Even when he finally started working on the film, Bautista couldn't believe he was part of the MCU. "There's a point where I got to set every day," he explained to Hero Complex, "and I still can't freaking believe I got this job. It's something that I wanted more than anything I ever wanted in my life. When I got it, I broke down and cried like a little baby."

Becoming Drax

Despite his long show business career, Bautista was still pretty nervous when he showed up for work on Guardians of the Galaxy. "I came into shooting about two weeks after everybody else started," he explained to Wired, "so I turn up and everyone was in work mode while I was trying to get caught up, get in the groove with everybody else…." Bautista described that first day as "nerve-wracking," but eventually, he started feeling at home with his Marvel co-stars, describing Zoe Saldana and Chris Pratt as "world-class actors," which made it "easier to bounce off of them."
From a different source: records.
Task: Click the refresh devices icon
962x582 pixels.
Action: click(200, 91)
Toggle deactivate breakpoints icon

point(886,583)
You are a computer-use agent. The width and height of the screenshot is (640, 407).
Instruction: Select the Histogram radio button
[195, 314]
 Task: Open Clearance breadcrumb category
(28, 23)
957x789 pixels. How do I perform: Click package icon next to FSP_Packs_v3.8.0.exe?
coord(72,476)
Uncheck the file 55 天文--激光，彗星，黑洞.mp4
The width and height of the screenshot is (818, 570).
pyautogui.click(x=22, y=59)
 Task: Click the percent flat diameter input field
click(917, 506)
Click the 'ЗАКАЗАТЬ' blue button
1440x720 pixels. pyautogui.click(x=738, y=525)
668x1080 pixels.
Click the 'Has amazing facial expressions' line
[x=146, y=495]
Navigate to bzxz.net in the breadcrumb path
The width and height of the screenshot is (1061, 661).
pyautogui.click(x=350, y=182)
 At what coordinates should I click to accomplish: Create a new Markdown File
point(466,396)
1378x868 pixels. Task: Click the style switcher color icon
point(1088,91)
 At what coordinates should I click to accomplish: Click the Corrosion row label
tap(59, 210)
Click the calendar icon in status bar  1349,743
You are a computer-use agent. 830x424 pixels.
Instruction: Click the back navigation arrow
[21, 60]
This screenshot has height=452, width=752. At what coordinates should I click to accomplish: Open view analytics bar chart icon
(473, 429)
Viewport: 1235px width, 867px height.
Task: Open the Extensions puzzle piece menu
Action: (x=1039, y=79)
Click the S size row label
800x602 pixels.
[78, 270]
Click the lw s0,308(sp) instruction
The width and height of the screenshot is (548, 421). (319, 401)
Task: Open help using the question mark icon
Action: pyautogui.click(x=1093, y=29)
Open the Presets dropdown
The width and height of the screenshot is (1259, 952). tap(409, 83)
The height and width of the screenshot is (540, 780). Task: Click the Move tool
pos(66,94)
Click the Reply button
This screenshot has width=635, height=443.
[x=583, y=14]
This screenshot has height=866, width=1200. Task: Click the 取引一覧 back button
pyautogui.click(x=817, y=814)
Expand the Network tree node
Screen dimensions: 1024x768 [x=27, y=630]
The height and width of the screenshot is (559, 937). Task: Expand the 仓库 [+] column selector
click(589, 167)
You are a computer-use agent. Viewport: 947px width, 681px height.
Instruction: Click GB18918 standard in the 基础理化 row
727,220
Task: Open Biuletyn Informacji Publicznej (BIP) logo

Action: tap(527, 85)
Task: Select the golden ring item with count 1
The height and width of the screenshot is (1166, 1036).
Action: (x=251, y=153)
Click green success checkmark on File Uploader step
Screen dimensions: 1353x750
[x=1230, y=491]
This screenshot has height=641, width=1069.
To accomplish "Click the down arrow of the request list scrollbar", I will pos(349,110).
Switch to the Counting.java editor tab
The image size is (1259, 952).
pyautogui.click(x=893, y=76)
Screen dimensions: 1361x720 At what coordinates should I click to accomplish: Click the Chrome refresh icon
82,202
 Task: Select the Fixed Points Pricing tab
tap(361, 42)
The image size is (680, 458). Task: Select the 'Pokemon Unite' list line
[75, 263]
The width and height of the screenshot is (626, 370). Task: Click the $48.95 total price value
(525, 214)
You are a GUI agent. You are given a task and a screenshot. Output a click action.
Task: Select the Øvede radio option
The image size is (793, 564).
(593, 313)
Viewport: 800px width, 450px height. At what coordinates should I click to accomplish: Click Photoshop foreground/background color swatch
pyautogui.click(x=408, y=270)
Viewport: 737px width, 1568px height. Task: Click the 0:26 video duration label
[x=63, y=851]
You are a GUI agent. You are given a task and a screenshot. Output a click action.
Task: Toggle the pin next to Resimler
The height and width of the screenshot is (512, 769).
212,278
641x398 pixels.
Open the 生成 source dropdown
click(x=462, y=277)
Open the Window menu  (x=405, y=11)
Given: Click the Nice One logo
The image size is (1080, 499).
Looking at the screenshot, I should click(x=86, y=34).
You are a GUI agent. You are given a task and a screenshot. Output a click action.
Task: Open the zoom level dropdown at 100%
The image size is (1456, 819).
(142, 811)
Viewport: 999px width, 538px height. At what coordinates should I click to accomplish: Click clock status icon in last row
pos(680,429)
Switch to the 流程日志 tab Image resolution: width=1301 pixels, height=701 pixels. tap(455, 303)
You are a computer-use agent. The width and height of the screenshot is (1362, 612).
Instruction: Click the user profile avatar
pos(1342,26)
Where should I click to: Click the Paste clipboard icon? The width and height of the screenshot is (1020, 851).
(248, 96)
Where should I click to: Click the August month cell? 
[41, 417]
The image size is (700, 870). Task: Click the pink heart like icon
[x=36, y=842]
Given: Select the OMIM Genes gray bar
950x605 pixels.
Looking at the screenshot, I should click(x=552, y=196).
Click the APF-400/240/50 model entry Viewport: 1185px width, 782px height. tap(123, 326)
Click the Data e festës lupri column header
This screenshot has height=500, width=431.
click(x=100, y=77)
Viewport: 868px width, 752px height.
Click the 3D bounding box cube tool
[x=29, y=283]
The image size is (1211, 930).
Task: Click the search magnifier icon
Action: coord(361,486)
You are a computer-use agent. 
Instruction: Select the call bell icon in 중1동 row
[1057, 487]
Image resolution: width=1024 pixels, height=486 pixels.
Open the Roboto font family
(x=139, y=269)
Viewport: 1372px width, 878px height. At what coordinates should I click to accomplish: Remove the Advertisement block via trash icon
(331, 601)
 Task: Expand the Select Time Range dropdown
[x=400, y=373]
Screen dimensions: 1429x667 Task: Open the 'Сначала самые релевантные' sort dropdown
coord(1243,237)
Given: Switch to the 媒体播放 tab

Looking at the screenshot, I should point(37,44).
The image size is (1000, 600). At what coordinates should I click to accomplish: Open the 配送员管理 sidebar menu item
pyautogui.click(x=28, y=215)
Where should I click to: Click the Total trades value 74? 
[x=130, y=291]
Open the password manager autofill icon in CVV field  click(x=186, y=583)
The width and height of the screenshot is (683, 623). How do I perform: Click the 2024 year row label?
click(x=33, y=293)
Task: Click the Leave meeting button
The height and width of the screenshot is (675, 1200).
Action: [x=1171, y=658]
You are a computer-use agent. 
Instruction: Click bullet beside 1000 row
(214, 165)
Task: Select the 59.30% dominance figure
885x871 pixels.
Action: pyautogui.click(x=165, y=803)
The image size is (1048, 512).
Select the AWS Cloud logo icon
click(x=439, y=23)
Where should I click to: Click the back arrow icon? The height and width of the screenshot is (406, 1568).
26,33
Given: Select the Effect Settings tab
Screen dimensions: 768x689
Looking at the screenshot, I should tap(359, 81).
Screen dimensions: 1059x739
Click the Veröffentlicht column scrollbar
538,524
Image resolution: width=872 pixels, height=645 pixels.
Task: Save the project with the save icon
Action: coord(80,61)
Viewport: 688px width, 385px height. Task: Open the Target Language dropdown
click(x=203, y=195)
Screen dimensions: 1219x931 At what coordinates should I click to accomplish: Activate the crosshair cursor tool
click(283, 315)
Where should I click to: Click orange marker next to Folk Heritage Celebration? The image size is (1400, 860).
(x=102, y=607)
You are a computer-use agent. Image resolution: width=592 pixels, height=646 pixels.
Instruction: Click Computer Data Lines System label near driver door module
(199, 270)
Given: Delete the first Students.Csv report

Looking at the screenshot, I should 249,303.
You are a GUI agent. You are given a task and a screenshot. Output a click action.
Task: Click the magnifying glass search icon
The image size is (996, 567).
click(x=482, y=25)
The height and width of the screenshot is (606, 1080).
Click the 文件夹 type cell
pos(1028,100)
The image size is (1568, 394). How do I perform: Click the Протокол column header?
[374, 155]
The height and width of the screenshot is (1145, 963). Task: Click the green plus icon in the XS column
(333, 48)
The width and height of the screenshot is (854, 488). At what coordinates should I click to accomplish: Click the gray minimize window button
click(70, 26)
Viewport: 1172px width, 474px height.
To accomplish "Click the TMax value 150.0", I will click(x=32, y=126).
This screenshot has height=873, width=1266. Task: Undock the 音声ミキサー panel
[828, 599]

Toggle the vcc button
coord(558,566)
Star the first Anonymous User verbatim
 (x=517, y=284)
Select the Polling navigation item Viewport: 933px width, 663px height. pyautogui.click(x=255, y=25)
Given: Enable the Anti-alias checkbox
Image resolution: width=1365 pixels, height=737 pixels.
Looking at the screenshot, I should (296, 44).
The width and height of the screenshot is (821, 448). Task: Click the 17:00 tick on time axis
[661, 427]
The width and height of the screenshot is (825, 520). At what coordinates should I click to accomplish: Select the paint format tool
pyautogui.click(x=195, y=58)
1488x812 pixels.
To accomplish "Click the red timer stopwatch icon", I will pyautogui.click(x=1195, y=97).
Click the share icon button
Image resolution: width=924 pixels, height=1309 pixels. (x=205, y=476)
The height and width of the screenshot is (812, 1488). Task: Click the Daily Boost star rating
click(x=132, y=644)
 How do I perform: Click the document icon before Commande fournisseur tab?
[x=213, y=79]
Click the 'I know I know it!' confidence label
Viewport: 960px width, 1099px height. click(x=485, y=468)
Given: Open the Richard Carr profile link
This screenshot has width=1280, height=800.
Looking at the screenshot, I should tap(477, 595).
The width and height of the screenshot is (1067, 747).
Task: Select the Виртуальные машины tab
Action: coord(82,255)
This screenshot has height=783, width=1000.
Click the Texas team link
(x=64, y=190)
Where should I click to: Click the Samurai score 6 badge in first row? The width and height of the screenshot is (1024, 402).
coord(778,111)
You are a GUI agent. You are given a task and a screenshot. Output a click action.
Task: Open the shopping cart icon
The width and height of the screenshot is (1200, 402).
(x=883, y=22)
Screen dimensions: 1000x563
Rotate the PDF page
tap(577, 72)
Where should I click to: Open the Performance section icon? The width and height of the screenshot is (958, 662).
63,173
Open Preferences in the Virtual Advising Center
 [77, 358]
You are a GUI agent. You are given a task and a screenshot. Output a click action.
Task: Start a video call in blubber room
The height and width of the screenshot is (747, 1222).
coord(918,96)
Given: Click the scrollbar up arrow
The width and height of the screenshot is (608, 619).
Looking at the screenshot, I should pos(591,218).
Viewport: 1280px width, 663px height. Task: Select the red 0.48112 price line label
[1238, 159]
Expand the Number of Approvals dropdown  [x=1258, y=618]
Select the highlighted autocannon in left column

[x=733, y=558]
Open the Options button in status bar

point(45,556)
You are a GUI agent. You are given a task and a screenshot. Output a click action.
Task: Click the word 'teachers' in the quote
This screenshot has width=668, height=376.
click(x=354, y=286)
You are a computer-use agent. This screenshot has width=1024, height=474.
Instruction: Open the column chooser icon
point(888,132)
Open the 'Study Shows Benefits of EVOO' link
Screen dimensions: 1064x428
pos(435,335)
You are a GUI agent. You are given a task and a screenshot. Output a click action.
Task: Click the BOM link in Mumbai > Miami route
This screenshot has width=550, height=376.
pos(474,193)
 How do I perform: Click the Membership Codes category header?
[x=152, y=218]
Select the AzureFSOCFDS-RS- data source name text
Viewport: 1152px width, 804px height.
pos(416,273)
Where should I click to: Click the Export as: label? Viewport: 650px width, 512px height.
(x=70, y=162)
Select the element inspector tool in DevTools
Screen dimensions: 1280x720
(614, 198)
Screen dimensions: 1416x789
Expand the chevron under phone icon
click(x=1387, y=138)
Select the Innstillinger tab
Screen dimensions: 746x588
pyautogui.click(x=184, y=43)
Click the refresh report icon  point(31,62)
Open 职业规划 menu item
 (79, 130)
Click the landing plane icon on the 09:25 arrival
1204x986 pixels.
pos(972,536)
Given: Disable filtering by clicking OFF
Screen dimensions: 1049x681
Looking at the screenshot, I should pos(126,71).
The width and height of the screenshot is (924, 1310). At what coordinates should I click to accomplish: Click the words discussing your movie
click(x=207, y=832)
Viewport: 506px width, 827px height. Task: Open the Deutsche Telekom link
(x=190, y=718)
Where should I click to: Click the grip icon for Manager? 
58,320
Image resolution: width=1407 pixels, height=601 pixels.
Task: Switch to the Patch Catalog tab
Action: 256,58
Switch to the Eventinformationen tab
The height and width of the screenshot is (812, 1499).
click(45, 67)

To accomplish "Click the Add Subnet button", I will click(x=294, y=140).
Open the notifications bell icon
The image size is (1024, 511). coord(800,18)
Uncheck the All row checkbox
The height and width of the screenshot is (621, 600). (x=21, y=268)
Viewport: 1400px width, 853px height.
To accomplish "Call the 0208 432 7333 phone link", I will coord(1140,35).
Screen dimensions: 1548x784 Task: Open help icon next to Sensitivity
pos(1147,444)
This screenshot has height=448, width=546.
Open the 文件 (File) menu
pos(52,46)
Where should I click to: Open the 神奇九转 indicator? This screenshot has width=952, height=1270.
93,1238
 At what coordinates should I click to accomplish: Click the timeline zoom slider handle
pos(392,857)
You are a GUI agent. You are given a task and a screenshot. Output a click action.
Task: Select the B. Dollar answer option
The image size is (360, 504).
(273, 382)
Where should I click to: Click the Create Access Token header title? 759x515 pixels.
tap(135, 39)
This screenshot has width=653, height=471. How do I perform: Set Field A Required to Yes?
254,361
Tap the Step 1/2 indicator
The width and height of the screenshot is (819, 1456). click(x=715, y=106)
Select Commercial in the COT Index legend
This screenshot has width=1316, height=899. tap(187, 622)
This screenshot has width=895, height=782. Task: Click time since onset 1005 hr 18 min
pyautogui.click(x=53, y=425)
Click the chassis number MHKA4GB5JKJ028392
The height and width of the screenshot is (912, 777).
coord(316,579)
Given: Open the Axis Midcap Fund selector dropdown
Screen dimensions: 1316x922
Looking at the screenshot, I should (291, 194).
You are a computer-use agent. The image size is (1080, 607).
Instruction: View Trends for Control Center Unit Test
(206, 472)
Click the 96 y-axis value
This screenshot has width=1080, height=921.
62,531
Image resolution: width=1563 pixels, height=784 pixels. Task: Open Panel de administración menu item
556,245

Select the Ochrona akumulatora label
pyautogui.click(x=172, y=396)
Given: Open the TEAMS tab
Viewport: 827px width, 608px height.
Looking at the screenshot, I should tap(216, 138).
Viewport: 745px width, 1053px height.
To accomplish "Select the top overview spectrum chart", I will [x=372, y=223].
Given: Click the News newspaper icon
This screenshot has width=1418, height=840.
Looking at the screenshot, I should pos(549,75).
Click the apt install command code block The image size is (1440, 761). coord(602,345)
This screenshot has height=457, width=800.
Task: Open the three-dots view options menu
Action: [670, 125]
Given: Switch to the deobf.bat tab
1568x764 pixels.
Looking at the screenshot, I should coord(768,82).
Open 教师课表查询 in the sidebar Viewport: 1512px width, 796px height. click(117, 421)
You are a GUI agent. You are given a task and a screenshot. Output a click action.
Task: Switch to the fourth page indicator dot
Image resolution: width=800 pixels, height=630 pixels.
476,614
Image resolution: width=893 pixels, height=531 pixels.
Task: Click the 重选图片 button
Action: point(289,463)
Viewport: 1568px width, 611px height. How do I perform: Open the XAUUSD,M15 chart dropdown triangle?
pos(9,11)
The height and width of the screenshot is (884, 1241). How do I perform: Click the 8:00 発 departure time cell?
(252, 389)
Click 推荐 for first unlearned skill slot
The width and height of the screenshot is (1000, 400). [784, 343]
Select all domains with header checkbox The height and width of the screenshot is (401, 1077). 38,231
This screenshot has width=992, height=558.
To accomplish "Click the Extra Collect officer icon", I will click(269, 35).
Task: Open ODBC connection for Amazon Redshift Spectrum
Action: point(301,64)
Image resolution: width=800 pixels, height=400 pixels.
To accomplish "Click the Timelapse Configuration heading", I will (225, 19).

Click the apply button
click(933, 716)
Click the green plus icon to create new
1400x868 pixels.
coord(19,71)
All in all, it was a "great learning experience" for Bautista, although he did face a few small speed bumps along the way. For example, he found some of Drax's prose to be a bit challenging, telling Hero Complex, "I don't have the best grammar, so it was a bit of stretch for me. There was a line in there—it's one simple word—but it's where Drax goes, 'Behold.' I've never said, 'Behold,' in my life….It was really challenging or me to get that one word out."

The actor also spent nearly three months training for a fight sequence that was scrapped at the last second. Just a few days before shooting the scene, director James Gunn decided the choreography didn't look right, so Bautista had to learn his new moves in about 24 hours. But really, that's nothing compared to the makeup sessions. After all, Drax is a bluish-gray alien covered in tattoos, and it usually took four to six hours for the makeup crew to get Bautista ready for the day. Even worse, he had to stand up for almost the entire time, although he leaned on a little perch to make things easier.

Bautista didn't really mind the long hours, but he wasn't crazy about spending day after day in all that makeup. Eventually, it would start to irritate his skin, and made him "constantly feel dirty." On the other hand, he loved putting on the contact lenses to complete Drax's otherworldly look. "Once they put the contacts in," he said, "all sense of Dave Bautista was gone." As for the finished product, Bautista said he wasn't crazy about his performance at first, but as he watched the film unfold, he was totally drawn into the movie. "It was awesome," Bautista later said. "I loved it."

Life after Guardians

Since he saved the galaxy from an army of Kree terrorists, Bautista has been keeping himself pretty busy around Hollywood. Naturally, the actor reprised his role as Drax in Guardians of the Galaxy Vol. 2 and Avengers: Infinity War, fighting alongside the likes of Iron Man and Captain America; he's also expected to be seen in Avengers 4 and Guardians of the Galaxy Vol. 3.

But Bautista has been doing a lot more than just Marvel work. In 2015, he played Mr. Hinx in Spectre, Blofeld's terrifying henchman who gives James Bond one of the best brawls in the entire 007 franchise. The man also put his martial arts skills to work in Kickboxer: Vengeance, playing an undefeated baddie by the name of Tong Po, and put in a supporting turn in Blade Runner 2049 before co-starring with Sylvester Stallone in Escape Plan 2.

Looking ahead, Bautista is set to return for the third Escape Plan, and his list of upcoming projects also includes the action comedy Stuber, about an Uber driver who gets more than he bargained for when he picks up a fare. In other words, the WWE's loss was Tinseltown's gain, and it looks like Bautista will be winning hearts and bashing skulls on the silver screen for a very long time.